Ce qui me préoccupe aussi ces derniers jours, ce sont mes projets personnels, par essence et par obligation plus politiques.. moins agréables. Faut que je me mette sur les 2 Task forces que le PM m’a demandé de monter pour la stratégie COP et, plus général, la communication*. Mais mon questionnement sur « comment faire pour aller plus loin » va au delà. Le fossé entre la réalité scientifique et la nonchalance due en partie à l’ignorance mais beaucoup aussi au fait que les politiques sont les mêmes partout et ont du mal à voir plus loin que leur mandat, est profond. Il faut trouver le moyen to fill the gap vite… Il faut ici plus qu’ailleurs un leader avec une vision pour son pays. Il ne viendra que de la génération suivante, il me semble.

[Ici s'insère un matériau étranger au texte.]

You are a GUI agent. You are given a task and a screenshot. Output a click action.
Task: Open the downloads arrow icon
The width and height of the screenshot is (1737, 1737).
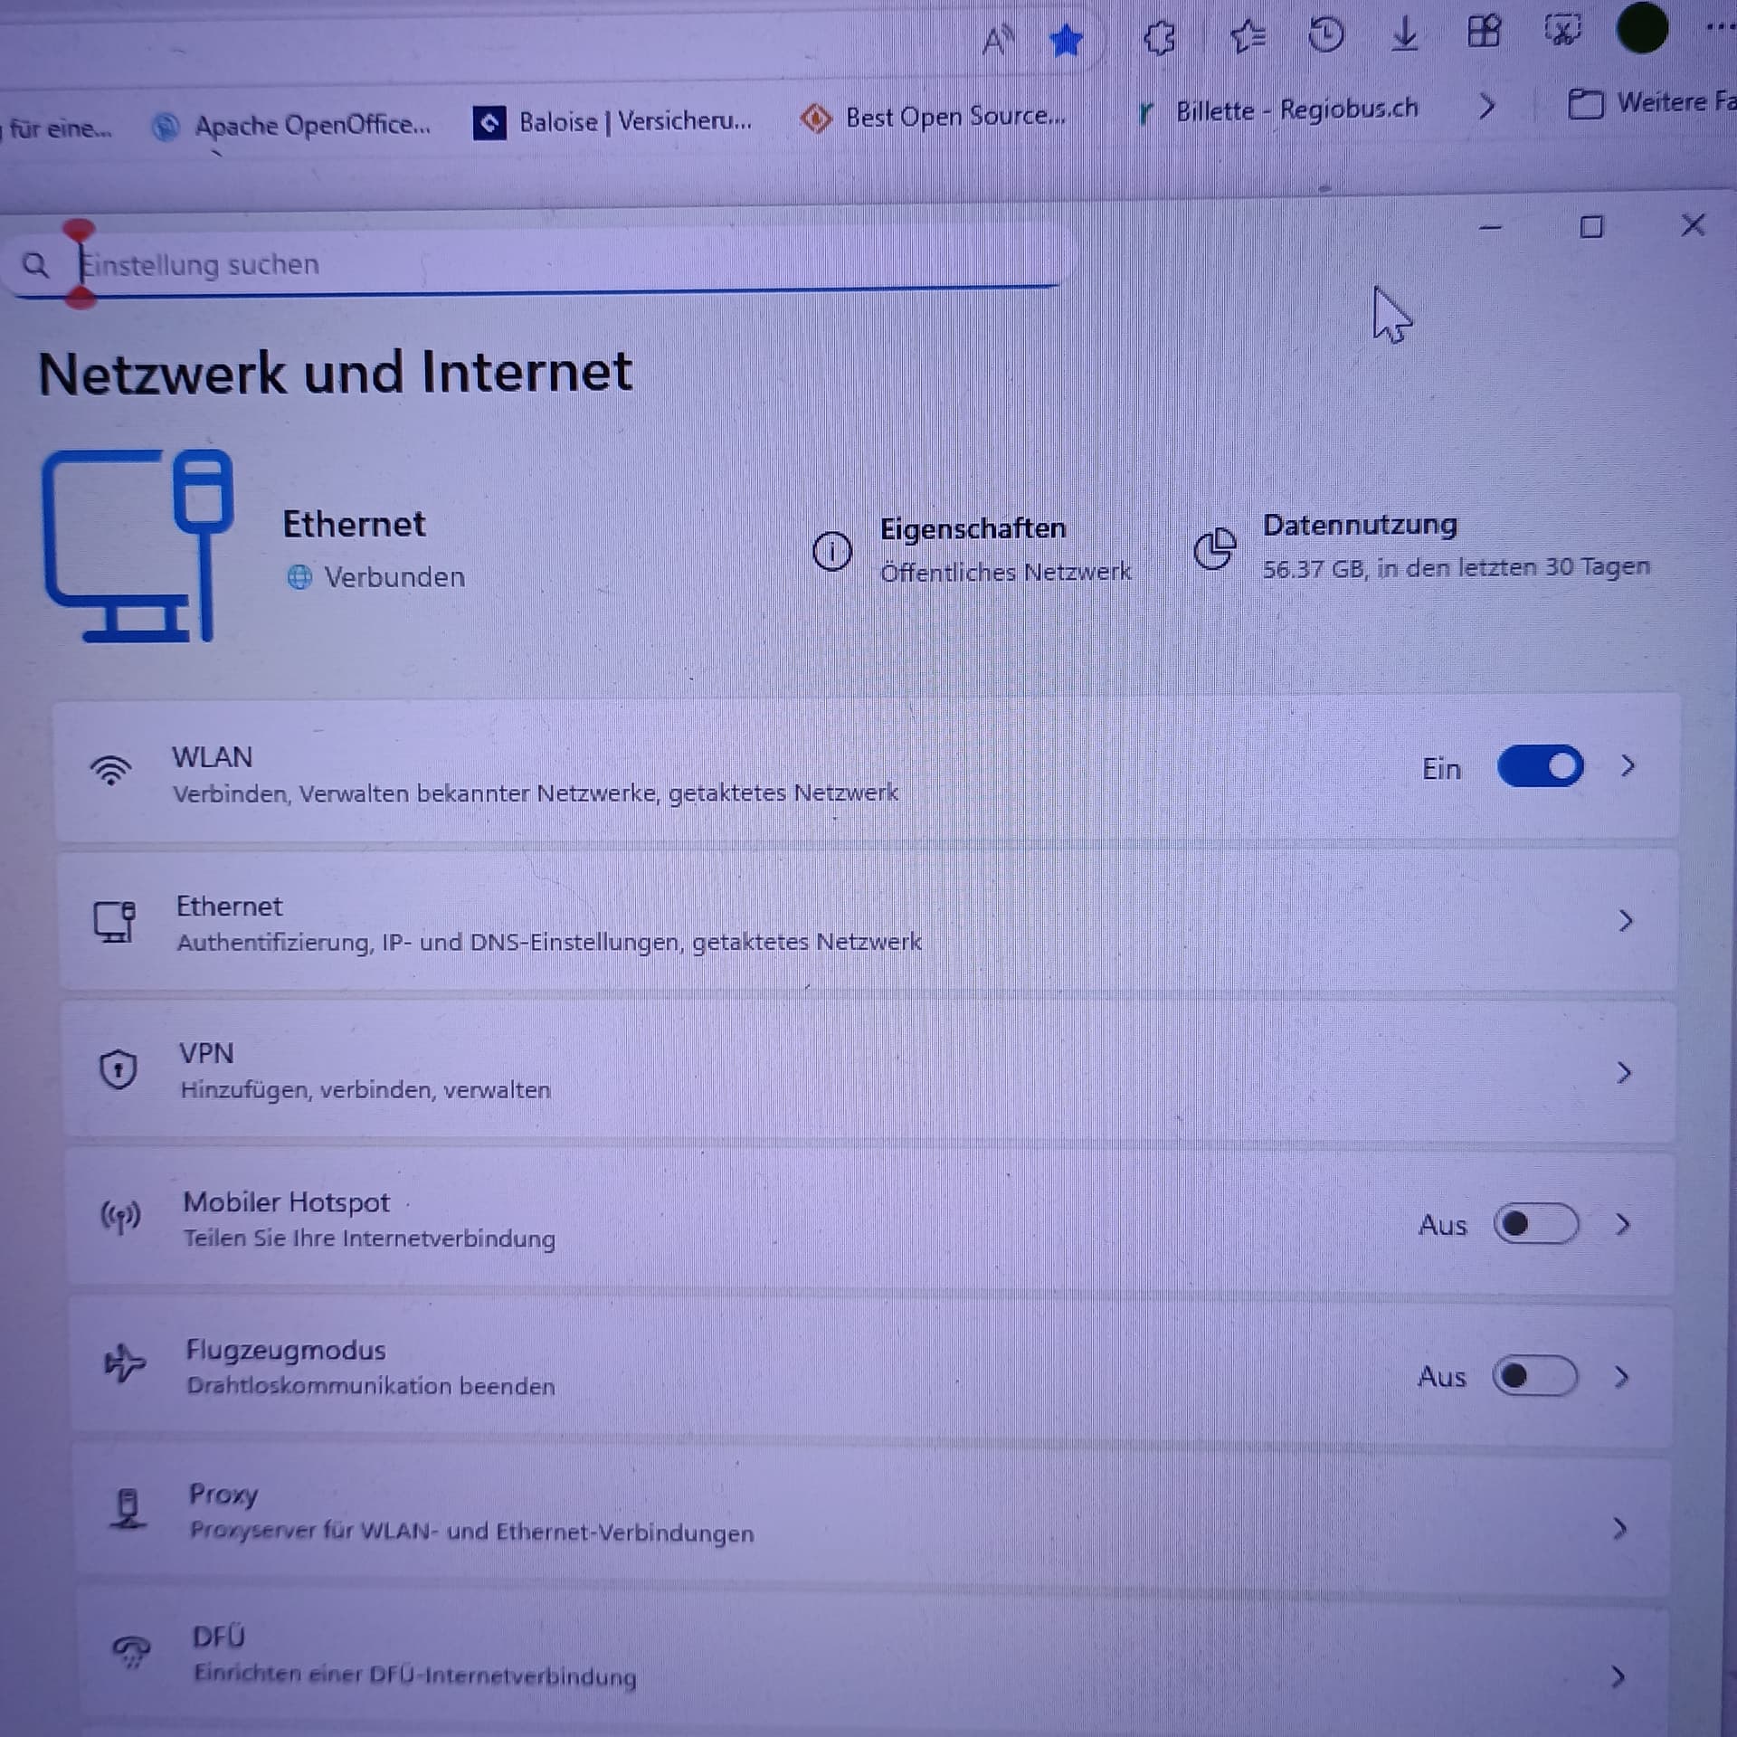[x=1405, y=34]
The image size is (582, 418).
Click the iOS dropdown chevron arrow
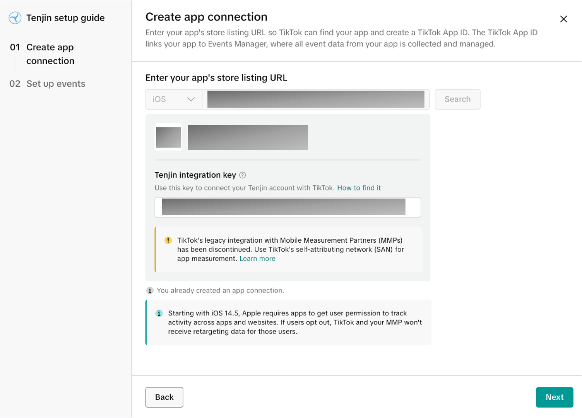191,99
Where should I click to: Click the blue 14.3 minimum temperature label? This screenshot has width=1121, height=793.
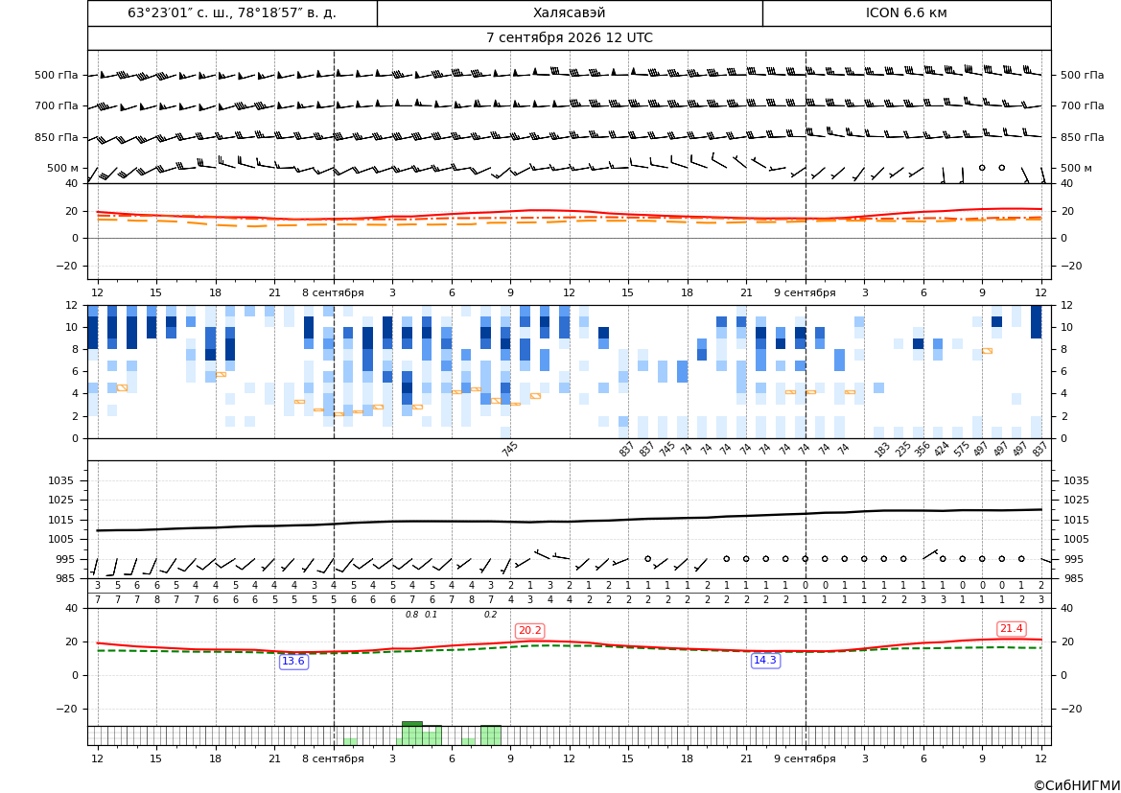765,660
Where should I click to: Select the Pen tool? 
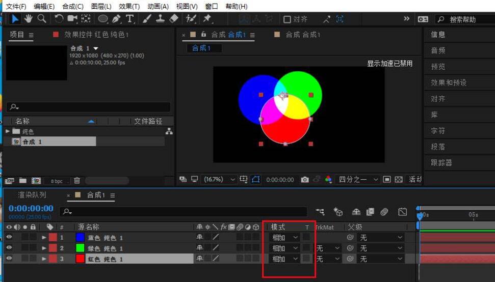116,19
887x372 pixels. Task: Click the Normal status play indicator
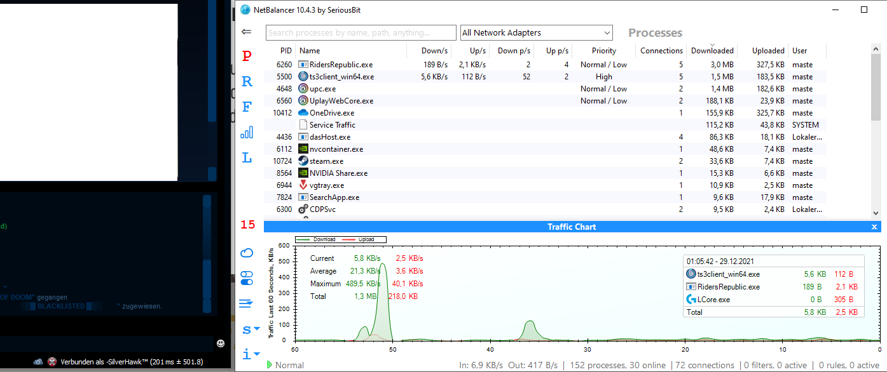pyautogui.click(x=270, y=365)
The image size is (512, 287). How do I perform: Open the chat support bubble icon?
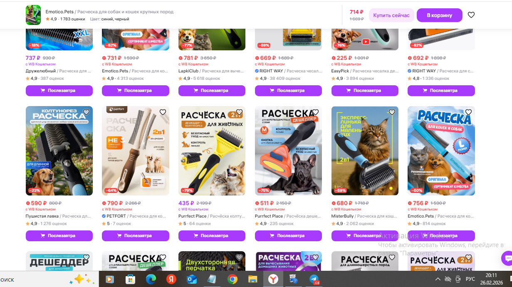pyautogui.click(x=507, y=258)
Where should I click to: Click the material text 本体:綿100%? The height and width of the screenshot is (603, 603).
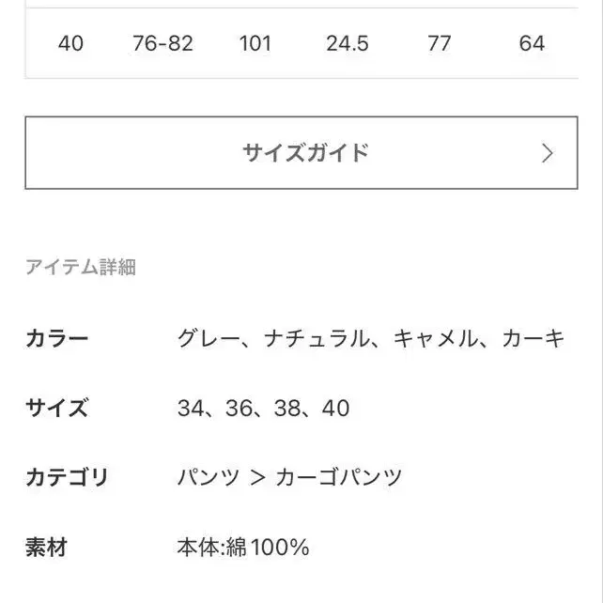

Et, après en avoir discuté avec Fanny, essayant de trouver parmi ceux que nous connaissons quelqu’un qui pourrait avancer le « travail » dès maintenant, la seule option trouvée : Tafue, spirituel par essence puisque pasteur et enclimatisé depuis longtemps et aujourd’hui président de tucan…
Impression d’être là depuis des mois…. Ca fait tout juste 5 semaines. Déjà plus rien des choix de bouffe ne me fait vraiment envie. Piqures et boutons (transpiration ? acadiens ? insectes…) ne sont pas pour rien dans mon envie de repartir prématurément. Les missions qui suivent aussi. Et bien sûr la météo !
* de quoi me faire vomir : après une journée passée en deux réunions sur la biodiversité, je reçois à l’instant le press release de 3 pages concocté dans leur coin par les 2 du tourisme sans concertation aucune avec le comité et après qu’ils l’aient expédié à quelques contacts (plus ceux des nôtres qui ont fait le voyage ou ont répondu à l’adresse du Kingtidesfestival qui va direct chez l’officier du tourisme). Le texte met bien sûr en exergue le tourisme. Il mentionne le ministre, le sous ministre, Enele, jusque là rien à redire…. En lisant le nom de Kilifi, arrivé la veille du premier jour, tout comme l’officier du tourisme, a fait zéro pour le festival. Une claque pour tous les autres qui ont donné leur temps et souvent leur argent pour que ce festival existe. J’ai failli les envoyer péter sur le champ en leur demandant de rester à leur place mais il vaut mieux une réponse un peu plus élaborée ce week end.